Target position records
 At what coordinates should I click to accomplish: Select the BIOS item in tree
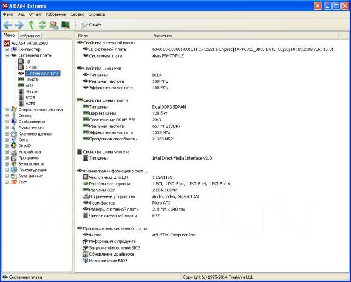30,97
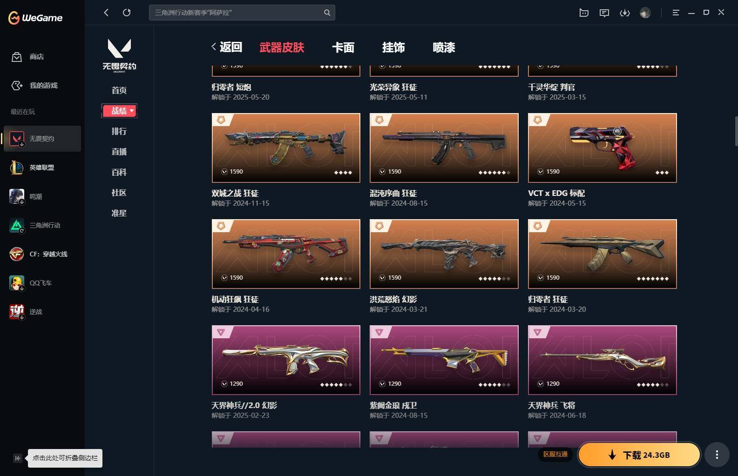738x476 pixels.
Task: Click the vertical scrollbar on the right
Action: click(736, 131)
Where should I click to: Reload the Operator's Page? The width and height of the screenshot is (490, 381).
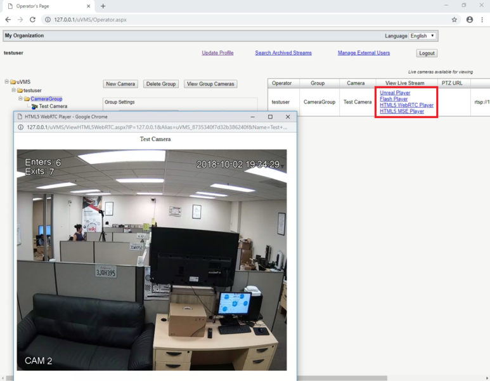coord(32,20)
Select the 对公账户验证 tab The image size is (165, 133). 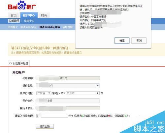(19, 63)

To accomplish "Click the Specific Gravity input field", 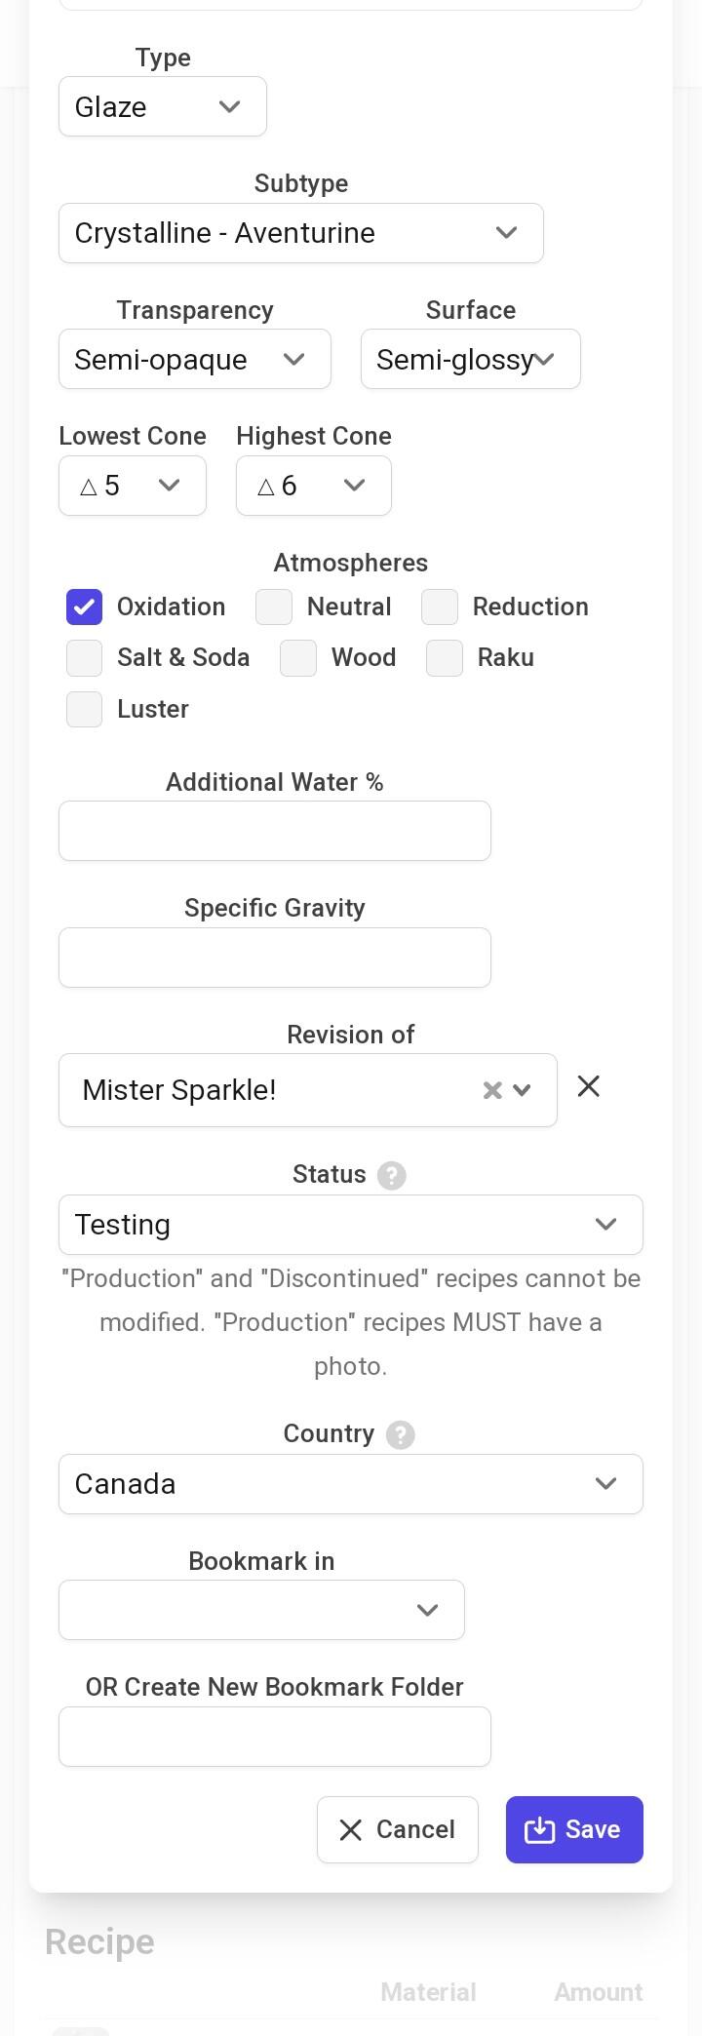I will tap(275, 958).
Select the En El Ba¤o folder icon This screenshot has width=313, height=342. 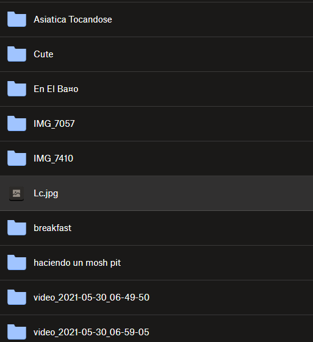pyautogui.click(x=16, y=89)
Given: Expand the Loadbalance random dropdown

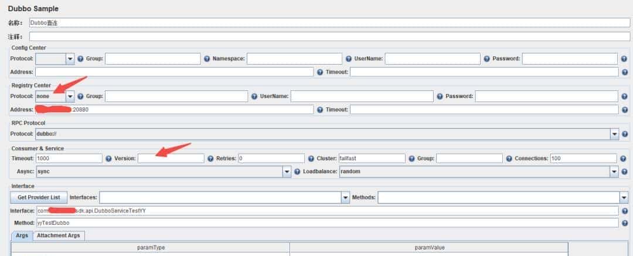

## What you are asked to do
Copy out the lines from the start of the material through the line that contains "coord(32,20)", including both ends, and leave the pictures out.

## Solution
 At what coordinates should I click to accomplish: Select the BIOS item in tree
30,97
738x476 pixels.
Task: Click the vertical scrollbar on the right
Action: click(736, 131)
Where should I click to: Reload the Operator's Page? The width and height of the screenshot is (490, 381).
coord(32,20)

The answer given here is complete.